MobileMe -- $99/year
- Devices: iPad/iPhone/iPod/Mac/PC
- What it can do: sync /backup data, track your phone, sound alarm, remote password lock, remote factory reset.
Lookout app -- $0
- Devices: Android Phones
- What it can do: backup data, track your phone, sound alarm, remote password lock (premium), and remote data wipe (premium). You can buy the premium package even after it’s lost/stolen. Once it’s connected to the network you will be able to lock or delete your data.
- Other Apps: Top 20 Android Security Apps
Now the million dollar question…What do I do if my personal information is stolen before I got a chance to set these up?
Answer: check your accounts/credit cards thoroughly to make sure all is well (cancel if necessary) and then set up fraud alerts. Cost: $0.
Below is the exact email from my credit monitoring company on how to do so:
<-- Email from Debix -->
What is a fraud alert?
There are two types of fraud alerts: an initial alert, and an extended alert.
- An initial fraud alert stays on your credit report for at least 90 days. An initial fraud alert would be placed on your credit report if you suspect you have been, or will be, a victim of identity theft. An initial alert is appropriate if your wallet has been stolen or if you’ve been taken in by a “phishing” scam.
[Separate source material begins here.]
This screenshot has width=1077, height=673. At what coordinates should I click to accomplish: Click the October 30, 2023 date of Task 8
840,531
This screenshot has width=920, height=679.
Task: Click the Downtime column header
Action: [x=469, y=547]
With an initial fraud alert, potential creditors must use what the law refers to as “reasonable policies and procedures” to verify your identity before issuing credit in your name. However, the steps potential creditors take to verify your identity may not always alert them that the applicant is not you.
- An extended fraud alert stays on your credit report for seven years. You can have an extended alert placed on your credit report if you’ve been a victim of identity theft and you provide the consumer reporting company with an Identity Theft Report, which is a police report with more than the usual amount of detail.
How to place a fraud alert on your credit reports, and review your credit reports.
- By Phone: 1-800-680-7289
- By Mail:
Fraud Victim Assistance Division
P.O. Box 6790
Fullerton, CA 92834-6790
- Online: TransUnion does not allow Fraud alerts to be placed online.
- By Phone: 1-888-EXPERIAN (397-3742)
- By Mail:
P.O. Box 9554
Allen, TX 75013
- Online: Experian Online Fraud Alert request form.
The Credit Bureau that you contact is required to notify the other two bureaus as well, to place an alert on their versions of your credit file. If you do not receive confirmation by mail from all three Credit Bureaus, you should contact them directly to place the fraud alert.